Businesswoman and philanthropist

Audette Exel AO (born 14 January 1963) is a New Zealand-born businesswomen and philanthropist, best known for founding the Adara Group which has offices in Australia, the United States, Uganda, Nepal and Bermuda. In 2013, she was made an honorary Officer in the Order of Australia for her philanthropic work.

== Biography ==
=== Early life and career ===
Exel was born in New Zealand in 1963, to Mary and David Exel. She earned a law degree from the University of Melbourne.

Exel began her career with Allen, Allen and Hemsley in Sydney, Australia from 1985 to 1986, before joining the English firm of Linklaters & Paines in their Hong Kong office. She transitioned to a career in banking law in Bermuda, later running a Bermudan bank, becoming Chairman of the Bermuda Stock Exchange, and joining the board of the Bermuda Monetary Authority.

=== The Adara Group ===
At the age of 35, Exel established the Isis Group (now Adara Group), which consists of two Sydney-based corporate advisory businesses and an international development organization called Adara Development (formerly the Isis Foundation). Since 1998, the businesses have channelled their profits into Adara Development. The Adara Group is focused on improving health and education for people living in poverty in Nepal and Uganda.
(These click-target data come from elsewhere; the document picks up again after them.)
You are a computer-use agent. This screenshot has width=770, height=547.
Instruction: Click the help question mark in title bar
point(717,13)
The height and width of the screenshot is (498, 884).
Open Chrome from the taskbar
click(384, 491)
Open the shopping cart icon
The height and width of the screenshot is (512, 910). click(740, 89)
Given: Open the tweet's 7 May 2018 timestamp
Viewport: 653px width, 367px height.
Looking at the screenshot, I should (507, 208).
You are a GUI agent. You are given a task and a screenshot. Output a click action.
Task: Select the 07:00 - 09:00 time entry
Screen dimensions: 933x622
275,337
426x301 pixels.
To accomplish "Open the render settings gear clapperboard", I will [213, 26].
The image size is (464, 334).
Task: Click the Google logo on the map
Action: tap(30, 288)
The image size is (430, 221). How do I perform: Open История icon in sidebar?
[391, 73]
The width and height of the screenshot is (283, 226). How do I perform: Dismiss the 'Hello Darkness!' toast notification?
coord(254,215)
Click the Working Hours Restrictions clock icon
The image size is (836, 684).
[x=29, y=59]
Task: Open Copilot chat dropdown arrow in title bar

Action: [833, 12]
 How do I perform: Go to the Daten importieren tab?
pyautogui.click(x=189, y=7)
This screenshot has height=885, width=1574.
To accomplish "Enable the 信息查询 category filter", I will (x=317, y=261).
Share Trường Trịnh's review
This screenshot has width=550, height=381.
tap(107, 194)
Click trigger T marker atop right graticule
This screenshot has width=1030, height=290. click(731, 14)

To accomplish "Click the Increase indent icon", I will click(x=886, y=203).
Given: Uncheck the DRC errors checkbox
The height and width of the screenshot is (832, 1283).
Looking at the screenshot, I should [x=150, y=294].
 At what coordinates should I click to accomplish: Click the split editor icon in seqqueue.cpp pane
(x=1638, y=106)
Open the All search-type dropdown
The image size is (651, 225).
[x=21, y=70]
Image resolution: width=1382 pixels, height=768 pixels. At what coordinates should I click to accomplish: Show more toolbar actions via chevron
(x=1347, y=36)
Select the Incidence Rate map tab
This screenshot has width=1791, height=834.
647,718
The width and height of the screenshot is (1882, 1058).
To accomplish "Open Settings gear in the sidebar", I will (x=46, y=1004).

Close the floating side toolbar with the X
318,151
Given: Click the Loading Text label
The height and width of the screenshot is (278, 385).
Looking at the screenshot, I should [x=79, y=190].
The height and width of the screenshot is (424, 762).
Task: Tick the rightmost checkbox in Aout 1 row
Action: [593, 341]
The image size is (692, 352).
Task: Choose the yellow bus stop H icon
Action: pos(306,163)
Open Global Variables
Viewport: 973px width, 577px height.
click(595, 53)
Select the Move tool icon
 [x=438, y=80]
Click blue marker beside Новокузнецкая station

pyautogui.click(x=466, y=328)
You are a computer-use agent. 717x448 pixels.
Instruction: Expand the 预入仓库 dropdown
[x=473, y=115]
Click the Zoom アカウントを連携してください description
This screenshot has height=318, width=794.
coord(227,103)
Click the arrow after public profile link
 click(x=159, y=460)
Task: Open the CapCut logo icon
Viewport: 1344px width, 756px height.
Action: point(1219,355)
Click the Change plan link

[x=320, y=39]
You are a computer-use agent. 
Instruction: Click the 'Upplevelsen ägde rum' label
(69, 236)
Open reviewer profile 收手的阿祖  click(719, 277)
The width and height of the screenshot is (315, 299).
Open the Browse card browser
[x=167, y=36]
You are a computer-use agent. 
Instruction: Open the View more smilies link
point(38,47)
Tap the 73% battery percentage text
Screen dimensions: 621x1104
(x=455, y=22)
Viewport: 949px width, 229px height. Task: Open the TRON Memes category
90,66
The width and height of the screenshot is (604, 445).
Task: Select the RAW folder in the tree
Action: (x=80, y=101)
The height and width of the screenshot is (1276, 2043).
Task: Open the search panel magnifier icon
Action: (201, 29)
In September 2021, Exel was appointed to the board of Westpac.

== Honours ==
In 2012, Exel was named the Telstra NSW Business Woman of the Year. In 2013, she was made an honorary Officer in the Order of Australia for “service to humanity through the establishment of the Adara Group to provide specialist care to women and children in Uganda and Nepal.”

In 2014, Exel was recognized by Forbes as one of 48 "Heroes of Philanthropy" in the Asia-Pacific region. In 2016, she was named Australia's "Leading Philanthropist" by Philanthropy Australia.